2022-11-03 at 1:41 AM UTC
AngryOnion
Big Wig
[the nightly self-effacing broadsheet]
Who uses them and why?
I believe I need one at this point- this shit is just out of FUCKING control.
16 digit bullshit and special upper and lower case letters and numbers fuck this shit I'm out.
Next thing you know they will want a personal NFT or some shit.
2022-11-03 at 1:57 AM UTC
16 digit upper/lower case plus special character, preferably scrambled as in randomized is pretty good password policy. If i ran systems in an enterprise setting i would force workstation level users to use a similar policy just to get permission jailed user session going. Gotta log into anything else? 2 factor auth with a time based/HMAC one time key, every time.
An inescapable problem with saving passwords even in encrypted form is that when your master password gets popped you're basically fucked.

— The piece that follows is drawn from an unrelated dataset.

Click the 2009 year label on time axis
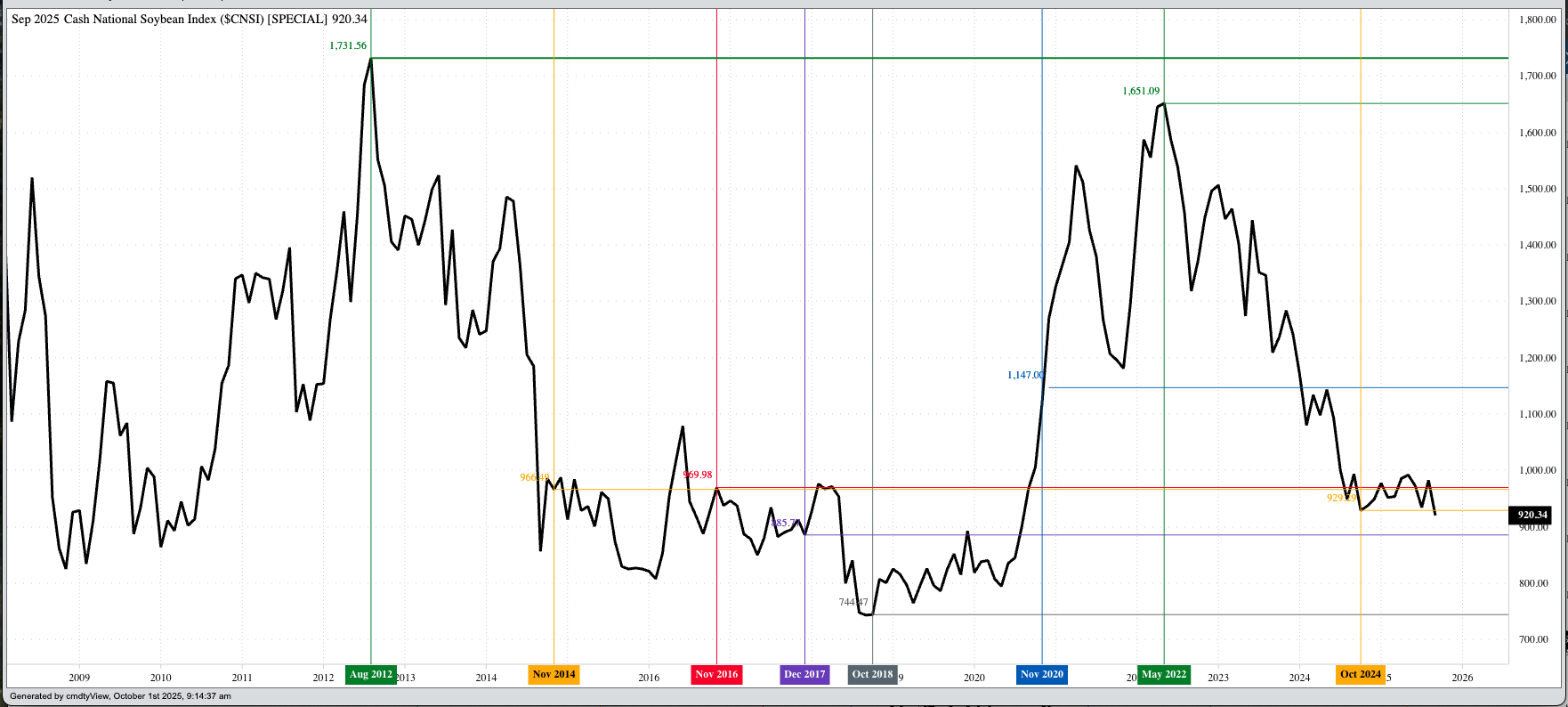The image size is (1568, 707). [79, 678]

Password managers automate password generation, and will remember the passwords for you and even store them securely. But you'll probably have a master password you ought to make hard to crack and that one you need to store in your brain.
The following users say it would be alright if the author of this
post didn't die in a fire!
2022-11-03 at 2:08 AM UTC
AngryOnion
Big Wig
[the nightly self-effacing broadsheet]
Ya I know tonight I had to come up with three passwords for one company log in bullshit.

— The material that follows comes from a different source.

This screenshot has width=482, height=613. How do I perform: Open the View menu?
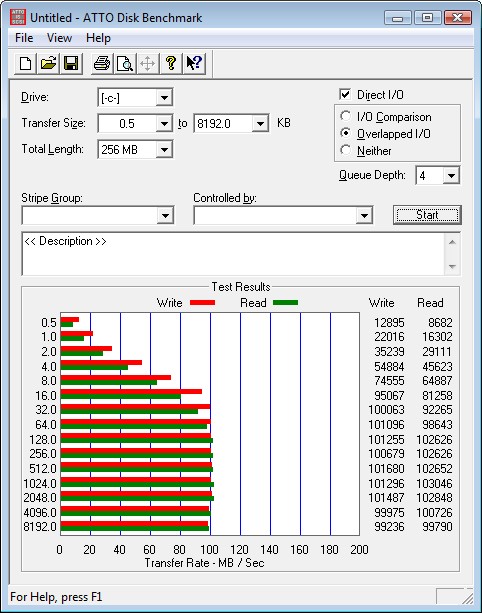(59, 38)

One for punching in one for training and one for workday bullshit.
This shit is just not manageable.
And this was just for a new part time job WTF?
I also have to keep track of my other jobs login bullshit to.
2022-11-03 at 2:16 AM UTC
I keep mine in a little lamb notebook and pick things from random books I read a decade ago or quirky things my hs teachers used to say.
2022-11-03 at 2:26 AM UTC
aldra
JIDF Controlled Opposition
I don't really like them but in practical terms there's really no reason not to use one.
For personal use I don't like the idea of having to rely on a device, but given how many secure passwords you have to remember (especially if you work in IT or run services) it becomes necessary to store them somehow.
As a sysadmin it beats having retards write them down and stick them to the monitor or some shit... in theory... but they often just end up writing the password manager's key down and stocking it to their monitor
2022-11-03 at 2:27 AM UTC
Originally posted by Kafka
I keep mine
As a rule you don't want to share how you do passwords. All the information about how you structure passwords can be used to configure something called a mutator. A mutator will take a long list of words and change each word according to a set of rules/patterns i give it. The more i know about your passwords the better the rules will be; increasing my chances of cracking your password.
The following users say it would be alright if the author of this
post didn't die in a fire!
2022-11-03 at 2:34 AM UTC
You need to have it hashed and salted at the very least.
2022-11-03 at 2:40 AM UTC
aldra
JIDF Controlled Opposition
yeah, but when you're using keys to protect keys one of them will eventually have to be stored plain and I couldn't memorize a 32 char mix of upper, lower, symbols and numbers.
I guess I could've stored it on a usb stick or something but didn't want to risk losing it
2022-11-03 at 2:40 AM UTC
The best way is don't log in at all. Click "Reset My Password" instead, you receive a temp password. Then you log in with the temp password. Then the next time you come, click the "Reset My Password" button again. Repeat as required. You never have to remember your password.
2022-11-03 at 2:44 AM UTC
It’s actually the simpler passwords I forget, I’d make more of an effort to remember the long ones.
2022-11-03 at 2:49 AM UTC
I remember those Totse threads where someone would make a thread with the title POST YOUR PASSWORD AND IT WILL DISAPPEAR, then people would post their password to try it and get their account pinched. Pretty funny that people are that stupid.